Phase-dependent electronic structure modulation of nickel selenides by Fe doping for enhanced bifunctional oxygen electrocatalysis

Abstract

Bifunctional oxygen electrocatalysis is a pivotal process that underpins a diverse array of sustainable energy technologies, including electrolyzers and fuel cells. Metal selenides have been identified as highly promising candidates for oxygen electrocatalysts with electronic structure engineering that lies at the heart of catalyst design. Two-phase Fe-doped nitrogen carbon (NC)-supported nickel selenides were synthesized using a coordination polymer template. Fe doping offers significant advantages as it enhances electronic interactions, resulting in higher availability of active sites than nickel selenides and optimizing the adsorption energy for reaction intermediates.
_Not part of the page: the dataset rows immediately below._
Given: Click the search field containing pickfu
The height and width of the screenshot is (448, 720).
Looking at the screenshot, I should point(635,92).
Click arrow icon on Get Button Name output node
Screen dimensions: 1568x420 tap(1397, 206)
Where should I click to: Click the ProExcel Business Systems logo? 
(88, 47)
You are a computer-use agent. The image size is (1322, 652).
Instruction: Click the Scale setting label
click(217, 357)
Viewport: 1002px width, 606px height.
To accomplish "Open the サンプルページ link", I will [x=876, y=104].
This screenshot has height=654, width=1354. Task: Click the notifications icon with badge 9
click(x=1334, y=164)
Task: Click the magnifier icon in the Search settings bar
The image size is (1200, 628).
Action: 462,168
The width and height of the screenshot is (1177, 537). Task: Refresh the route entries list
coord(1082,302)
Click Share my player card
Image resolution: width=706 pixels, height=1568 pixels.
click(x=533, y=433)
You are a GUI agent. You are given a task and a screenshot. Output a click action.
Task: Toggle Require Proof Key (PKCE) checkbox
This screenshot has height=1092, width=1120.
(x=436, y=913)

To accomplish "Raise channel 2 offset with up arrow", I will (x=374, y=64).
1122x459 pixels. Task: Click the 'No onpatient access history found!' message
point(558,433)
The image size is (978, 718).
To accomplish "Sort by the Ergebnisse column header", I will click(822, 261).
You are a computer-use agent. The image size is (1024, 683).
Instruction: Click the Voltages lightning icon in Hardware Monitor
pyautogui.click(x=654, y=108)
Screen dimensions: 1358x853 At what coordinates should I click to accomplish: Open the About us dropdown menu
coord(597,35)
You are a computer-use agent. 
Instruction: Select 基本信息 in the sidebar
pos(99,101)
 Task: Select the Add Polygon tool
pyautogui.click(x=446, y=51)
Owing to the intriguing compositional and structural features, the obtained Ni_xFe_1−xSe₂–NC@400 electrocatalyst displays better catalytic activity with an overpotential (η₁₀) of 253 mV and a lower Tafel slope of 57.1 mV dec⁻¹ for the Oxygen Evolution Reaction (OER) in 1 M KOH. Likewise, the catalyst demonstrated remarkable efficiency in Oxygen Reduction Reaction (ORR) catalysis, achieving a limiting current density comparable to that of the standard Pt/C catalyst and exhibiting an improved Tafel slope of 35.4 mV dec⁻¹ in 0.1 M KOH. This work reveals the influence of Fe dopants in oxygen electrocatalysis and presents an effective approach to tuning the electronic structure for the development of highly active electrocatalysts in alkaline media.